Monday, November 29, 2010
Printing a ticket
I had a 5 PM bus out of Chennai, so I checked out of the hotel at 1, left my bags at the reception, and headed out to lunch with Billy. When we returned at 4 to take the luggage, I remembered I hadn’t yet printed my ticket, so asked the hotel manager if I could take a print.
“No problem,” he said, and handed me a business card. “Email it to me.”
Umm, from where? Maybe I could unpack my laptop, plugin a data card, go online, and send him the file. Or wait, the ticket was in Dropbox. I have a Dropbox app on my phone. Maybe I could email from the phone? Then I had to shake myself out of being a geek. This was going to take many precious minutes and I was in a rush. I simply asked him, “from where?”

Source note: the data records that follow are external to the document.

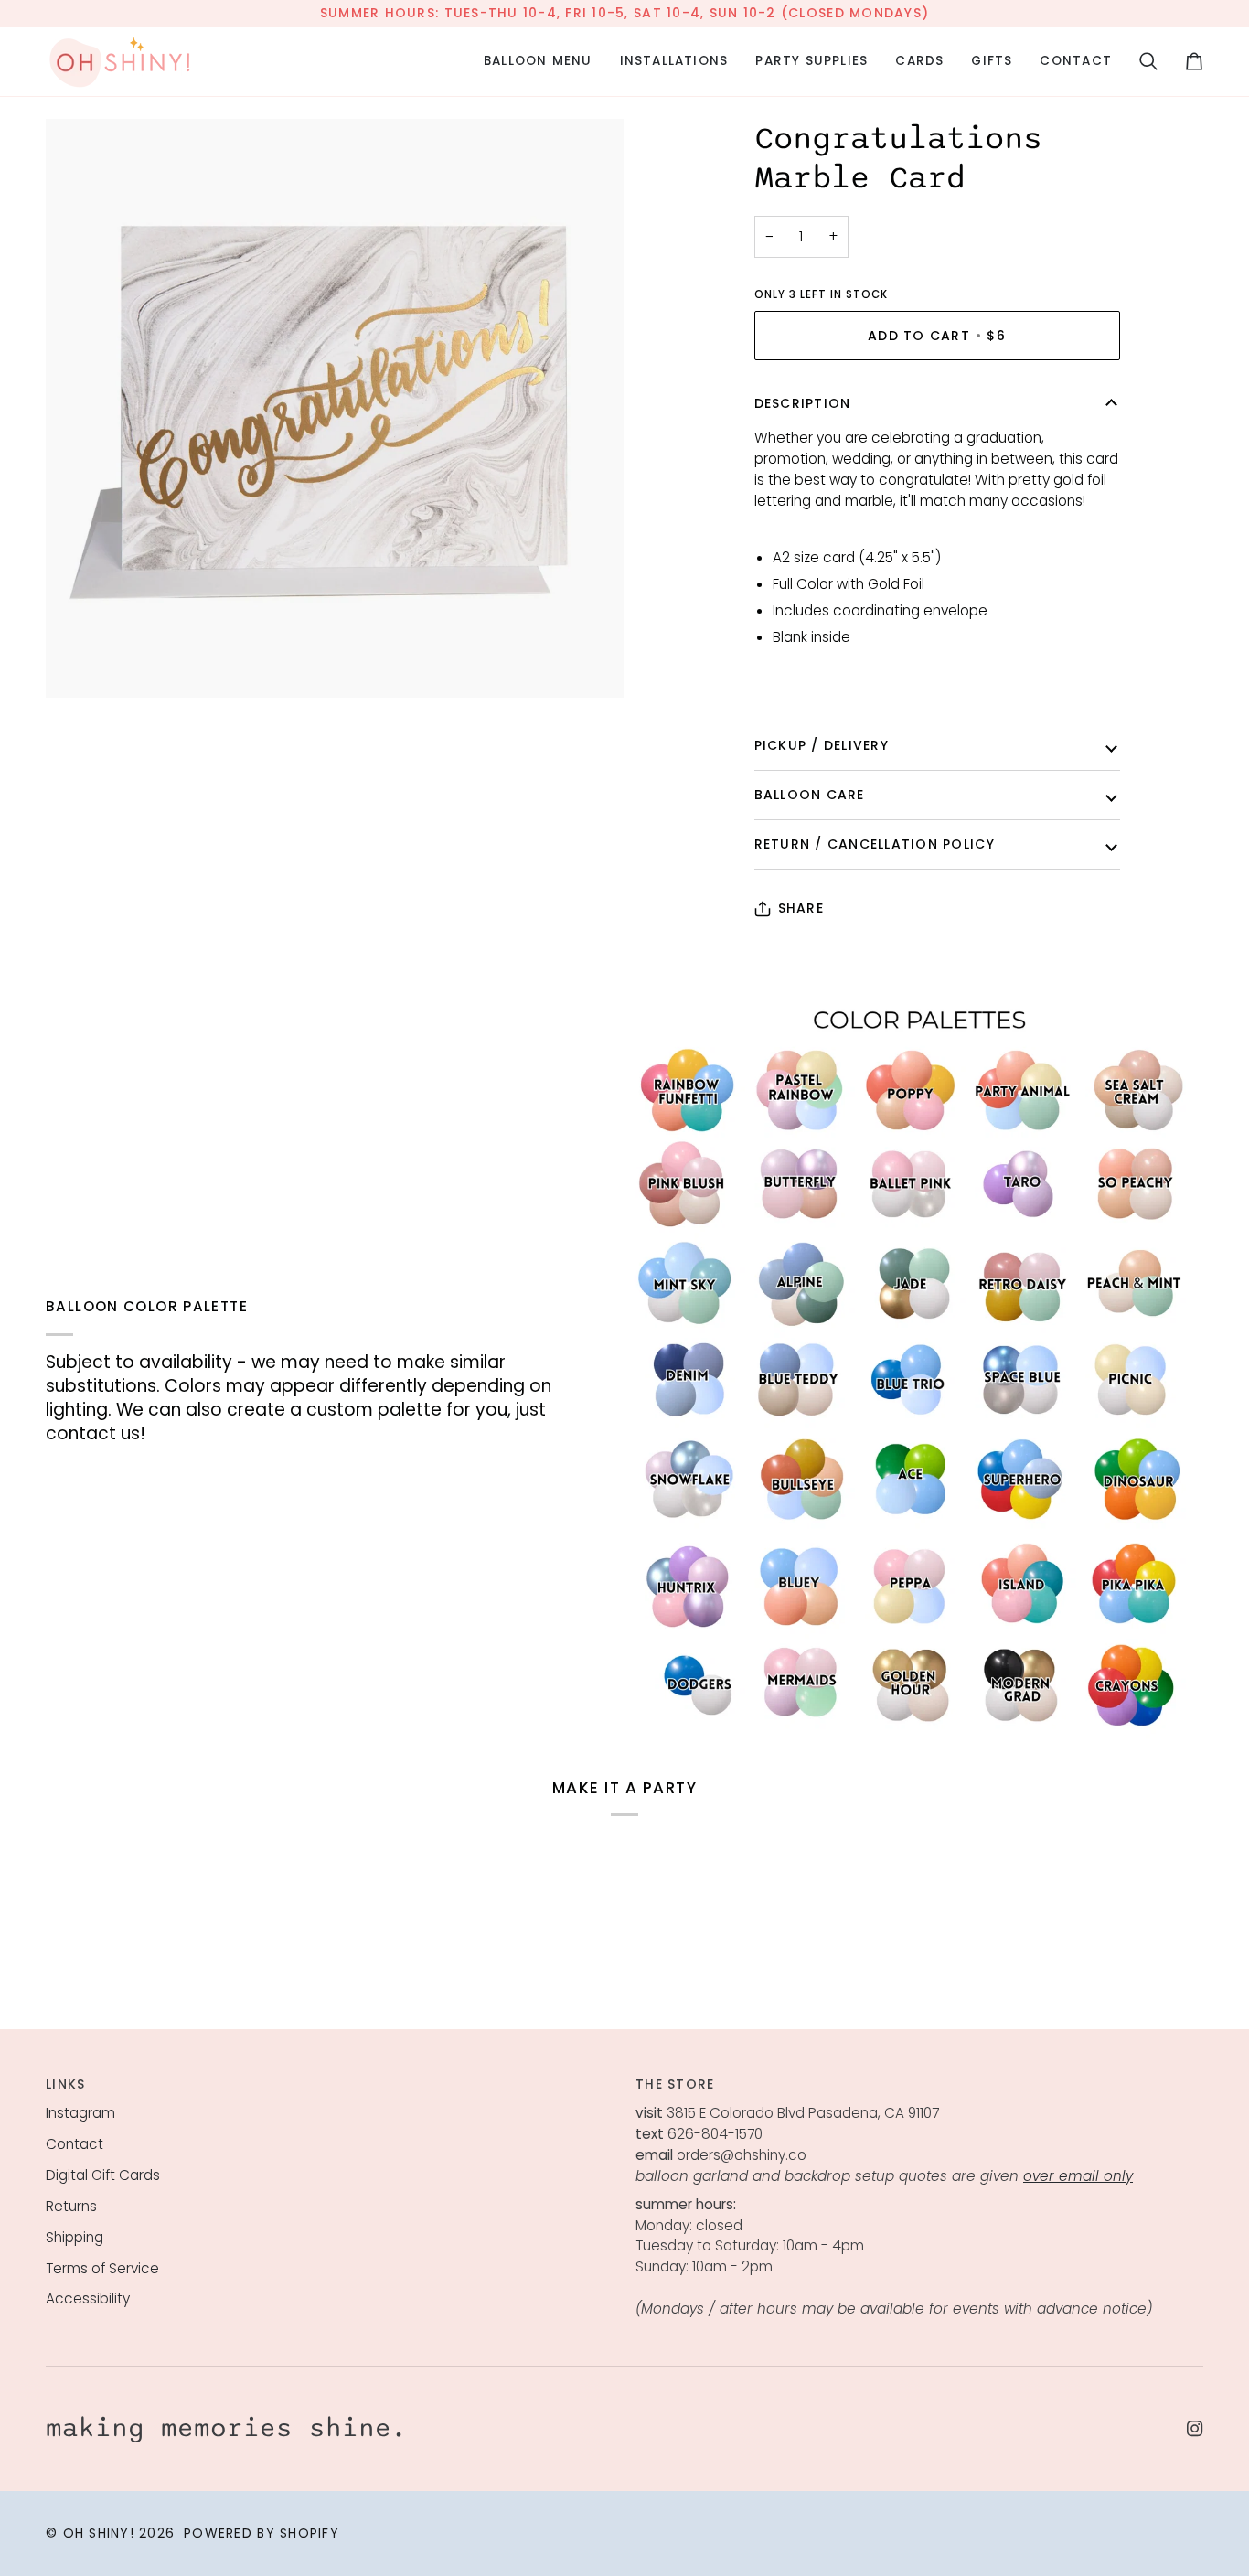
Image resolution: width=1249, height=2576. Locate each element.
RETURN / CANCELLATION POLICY (874, 844)
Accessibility (88, 2298)
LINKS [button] (65, 2084)
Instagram (80, 2112)
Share (801, 908)
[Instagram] (1195, 2429)
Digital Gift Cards (103, 2175)
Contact (74, 2144)
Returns (71, 2206)
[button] (538, 61)
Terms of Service (102, 2268)
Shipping (74, 2237)
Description (802, 403)
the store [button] (674, 2084)
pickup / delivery (821, 745)
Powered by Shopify (261, 2533)
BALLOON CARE (809, 795)
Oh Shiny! (98, 2533)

He pointed at a computer meant for guests to check email. It was already powered on (minutes saved!) so I logged into Dropbox, opened the PDF file and hit Print. No printers configured. Then I saved it to Desktop, asked if he could open it over the network. Nope, he didn’t know what that was. Logged into Gmail, mailed him the file, logged out, and asked him to check.
“Not arrived,” he said.
“Refresh?”
He had Outlook on his desktop. I found his Refresh button and hit it, but no mail showed up. I was losing precious minutes, so I asked if I couldn’t just download it to his computer. He agreed. I logged into Dropbox again and located the file. It opened in Word and showed a lot of gibberish. Why was a PDF file opening in Word? I closed the window, downloaded it again, located it on the desktop, right clicked, and selected “Open With…”. The only available option was “Microsoft Word”. Didn’t he have Acrobat Reader? He had no idea what that was.
What kind of hotel has never had to deal with a PDF file before?
“What do I do now?”
“Email it to me.”
“But you don’t have Acrobat Reader.”
“Then you talk to my office manager.”
And he pointed me to a third computer with a chap sitting at it. I explained to him that I needed to print a PDF file and one computer didn’t have a printer while the other didn’t have a PDF reader. He said “no problem, email it to me.” I said the file was already on two computers, couldn’t he just take it off the LAN? “No, that’s not configured.”
Then he suggested I download it again to his computer. This time, finally, he had both a printer and a PDF reader.